The University Faculty Council, known as UFC, is the largest governance body at Indiana University that you have never heard of.
Before the council was formally organized in 1947, faculty met informally and without broad representation. When IU became a multi-campus university in the later 1970s, the University Faculty Council continued to serve as the primary academic and faculty policy maker for all matters relevant to IU as a whole.
Today, it boasts 33 voting members, including President Michael A. McRobbie, Executive Vice President John Applegate, IU Bloomington Provost Lauren Robel, IUPUI Chancellor Nassar Paydar, two student representatives and 27 faculty representing every IU campus.
With such a far-flung membership, the University Faculty Council meets face to face only once each semester. We need nametags to remember each other. However, these meetings are just the tip of a very large iceberg made up of committees and task forces that meet separately, often through the magic of videoconferencing, to exercise faculty authority over the teaching, research and service aspects of the university’s academic mission.
The University Faculty Council Executive Committee, including McRobbie, Applegate and the heads of the faculty governance legislative bodies at all seven campuses, meets regularly but virtually by videoconference to coordinate faculty governance in universitywide matters. Three standing council committees are devoted to recommending honorary degrees, consulting with the administration about budgetary affairs, and reviewing policies that affect the academic mission of the university and the working conditions of the faculty.
Once upon a time, the University Faculty Council had many more standing committees. Today, much of our work is done through task forces instead. Unlike a standing committee, a task force has a finite lifespan and a specific charge. Faculty members are appointed to each ad-hoc group based on their interest and relevant experience.
Today the University Faculty Council has three task forces at work. The Non-Tenure-Track Taskforce is considering adding a third tier for the lecturer rank, to parallel the tenure-stream and clinical professorial ranks. The campuses considering the issue have strongly favored the change, but there remains vigorous disagreement on the title. The task force charge is to propose a universitywide policy that builds on conversations that have happened on several campuses already.
Another task force is looking into university regulations on consensual relationships. In the #MeToo era, it is time to re-evaluate the Code of Academic Ethics as it applies to consensual romantic or sexual relationships between faculty and students, staff or junior faculty. The task force will consider whether the current regulations at IU are enough.

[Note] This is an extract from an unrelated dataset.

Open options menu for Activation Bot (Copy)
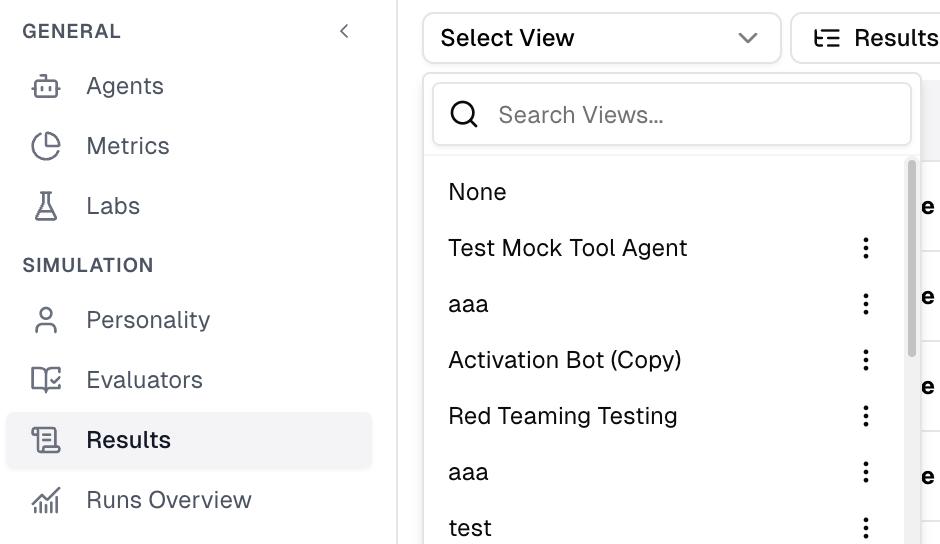Viewport: 940px width, 544px height. (x=866, y=360)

Finally, a newly formed task force is exploring alternatives to the current student course evaluation system at IU. Research suggests that commonly used forms of course evaluation tend to be biased against women and minorities. Further, existing course evaluation systems may not be measuring the most important things about good teaching. (Ratings of instructors’ “hotness” are not pedagogically useful.) We have been inundated with faculty wanting to serve on this task force.
Although the University Faculty Council rarely makes the headlines, its work affects the lives of faculty and students on every campus. Although every IU campus has its own faculty council or senate, IU is one university with a commitment to academic freedom and shared governance from top to bottom and vice-versa. Respect for shared governance between faculty and administration is a part of the genius of IU, and we, the faculty co-chairs of the University Faculty Council, are happy to be a part of that.
Moira Marsh is president of the Bloomington Faculty Council; John Watson is president of the IUPUI Faculty Council; and Joe Wert is regional campus co-chair.